» **Job**
Copy the data from the start through the line containing "[x=297, y=358]", changing "last" to "first" and keeping everything else the same. Leave the pictures out.

» **Material provided**
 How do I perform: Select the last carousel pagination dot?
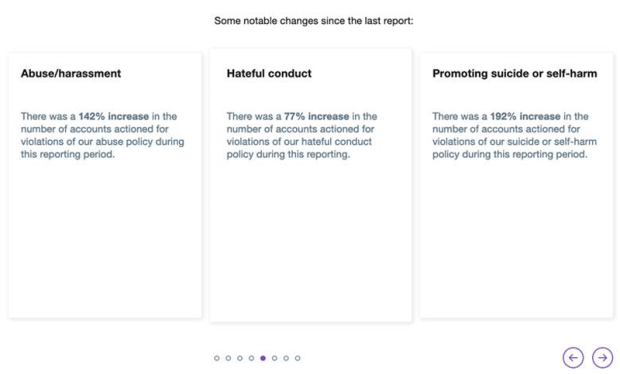[x=297, y=358]
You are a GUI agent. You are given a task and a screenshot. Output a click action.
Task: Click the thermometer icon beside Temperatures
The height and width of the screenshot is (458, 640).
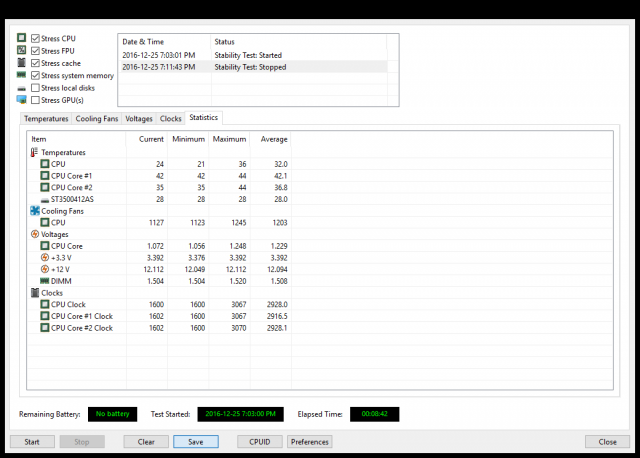[x=34, y=152]
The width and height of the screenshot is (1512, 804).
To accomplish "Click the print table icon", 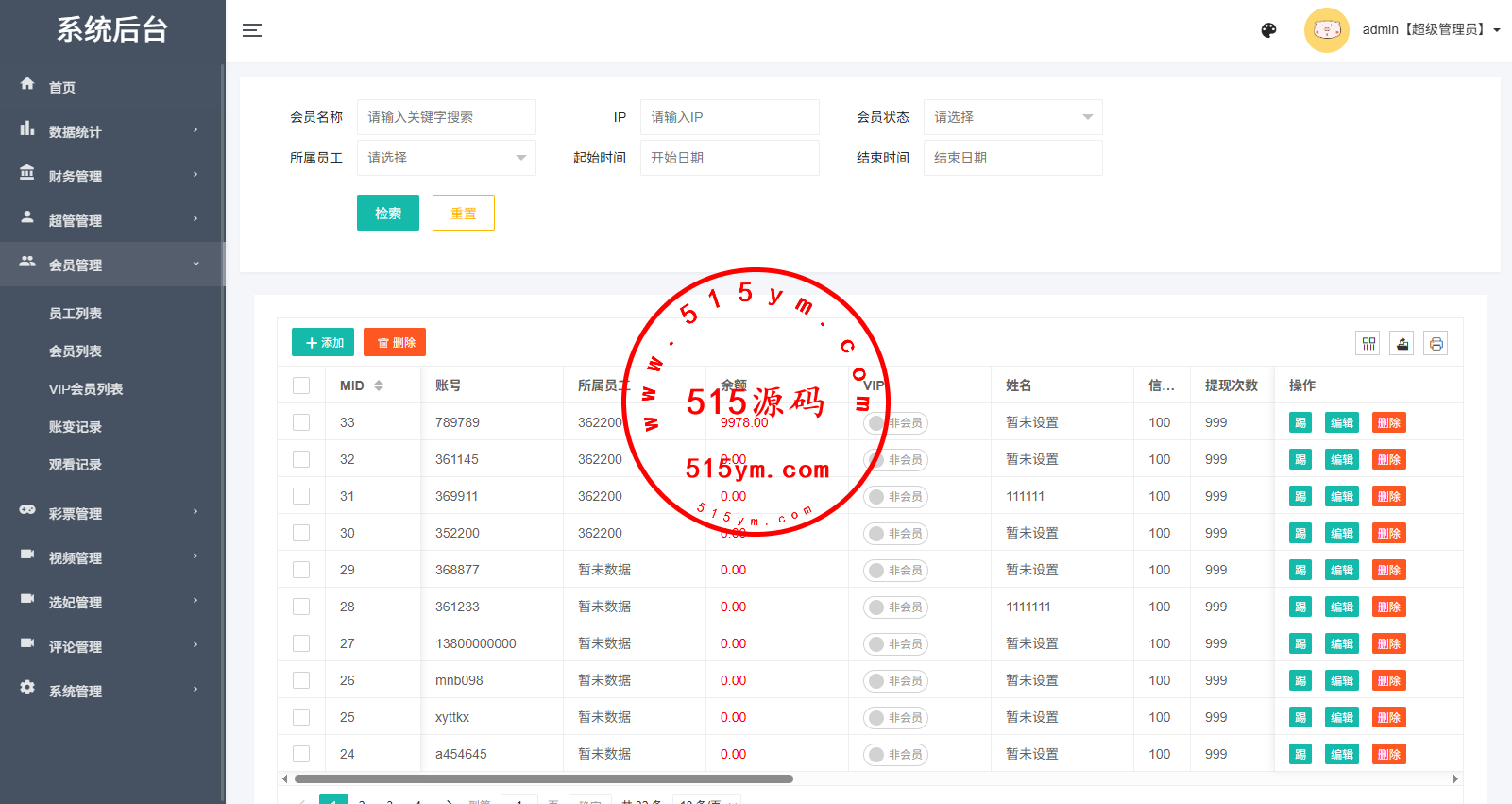I will pos(1436,344).
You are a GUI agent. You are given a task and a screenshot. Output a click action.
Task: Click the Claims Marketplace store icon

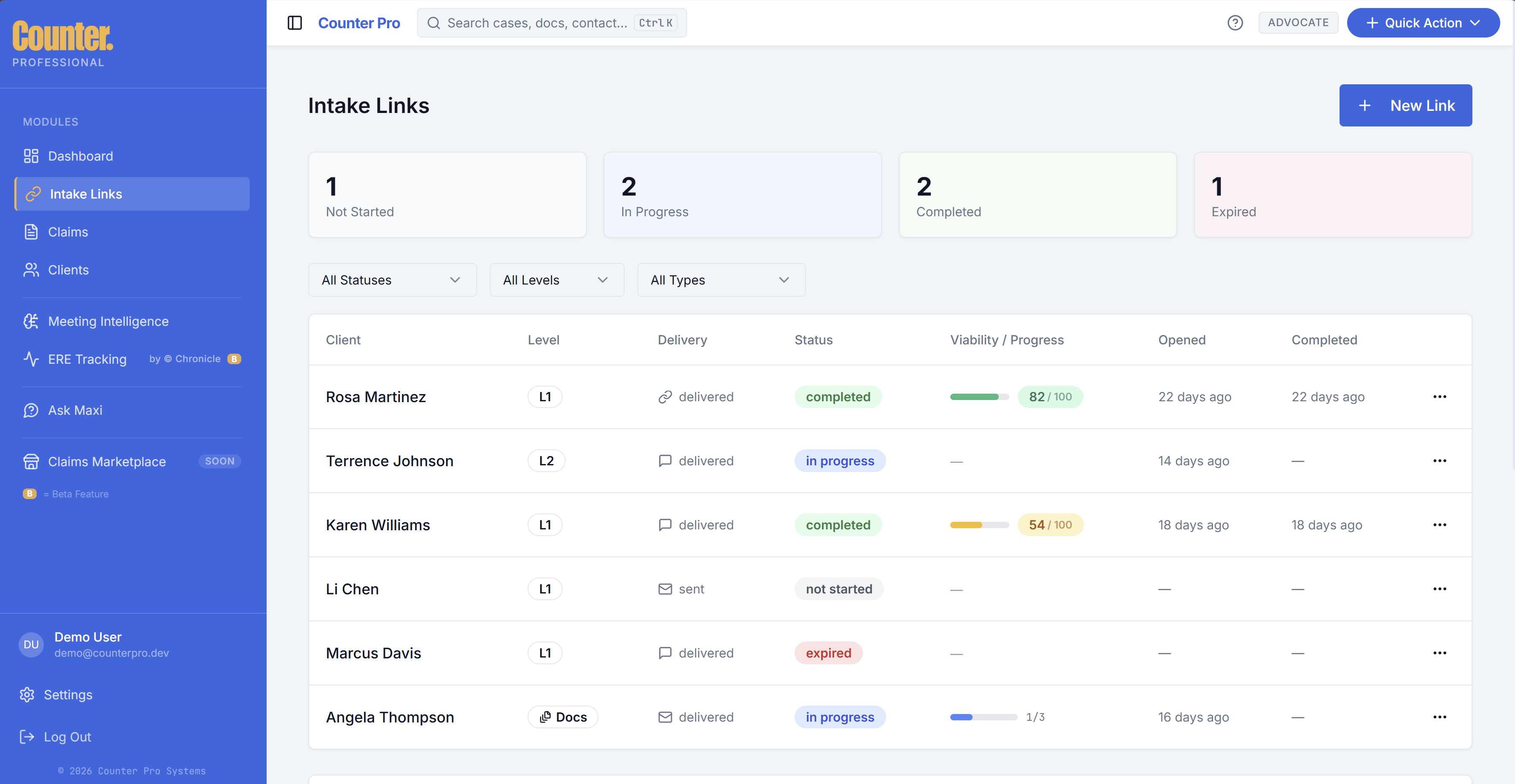(x=31, y=462)
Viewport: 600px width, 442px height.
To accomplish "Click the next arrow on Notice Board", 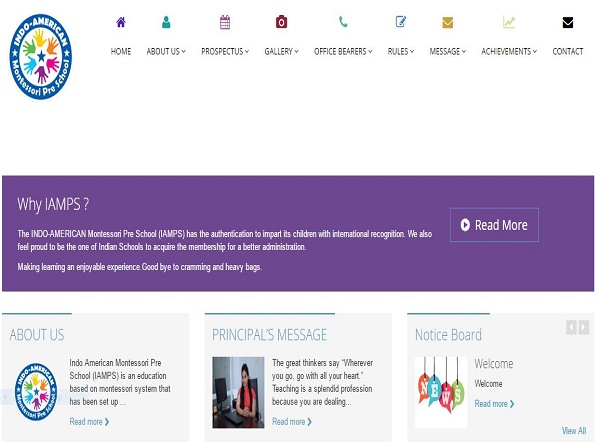I will (x=584, y=327).
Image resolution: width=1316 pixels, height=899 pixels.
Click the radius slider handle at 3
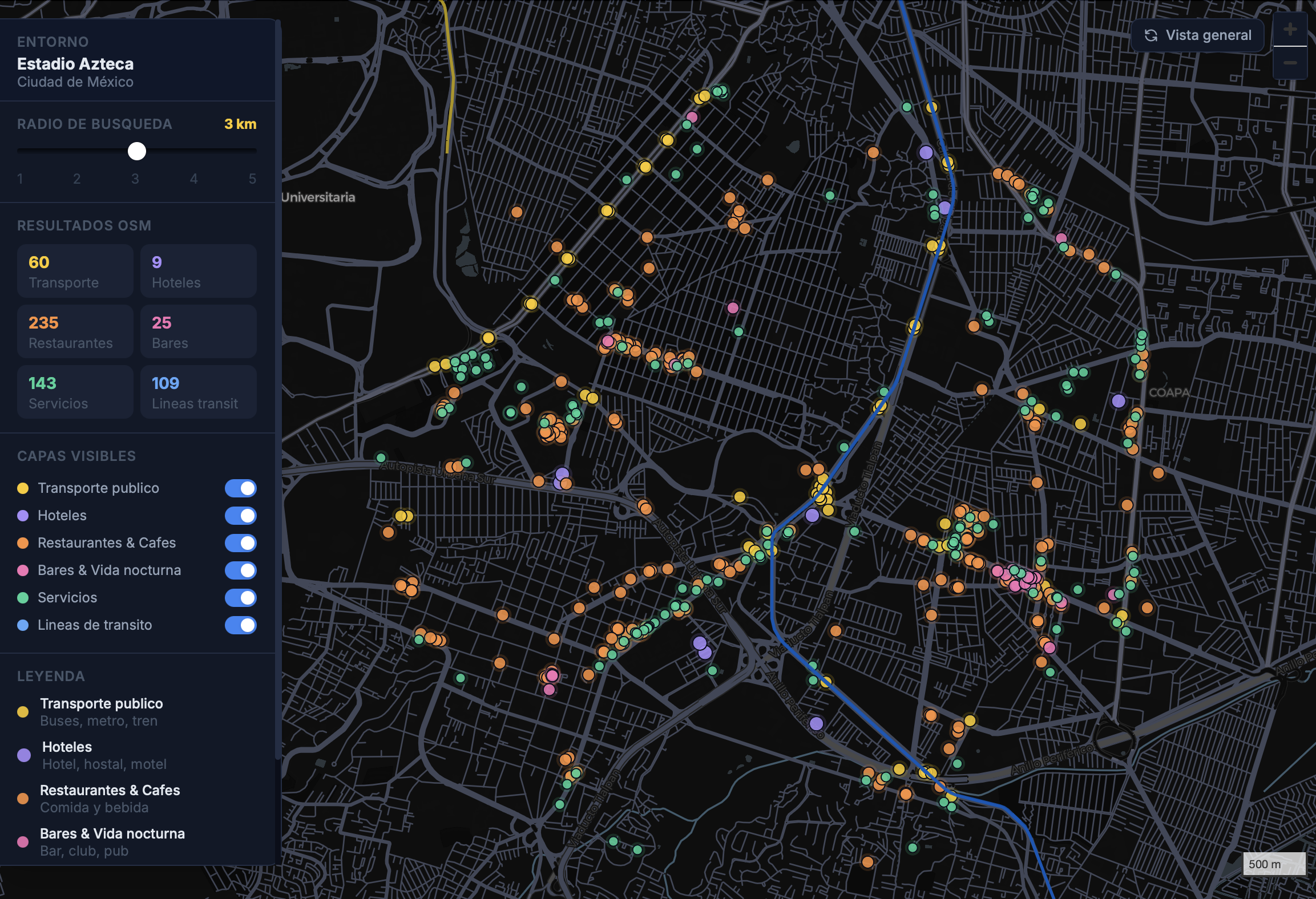pyautogui.click(x=137, y=151)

» **Full response**
 How do I perform: Select the first carousel pagination dot?
[x=297, y=358]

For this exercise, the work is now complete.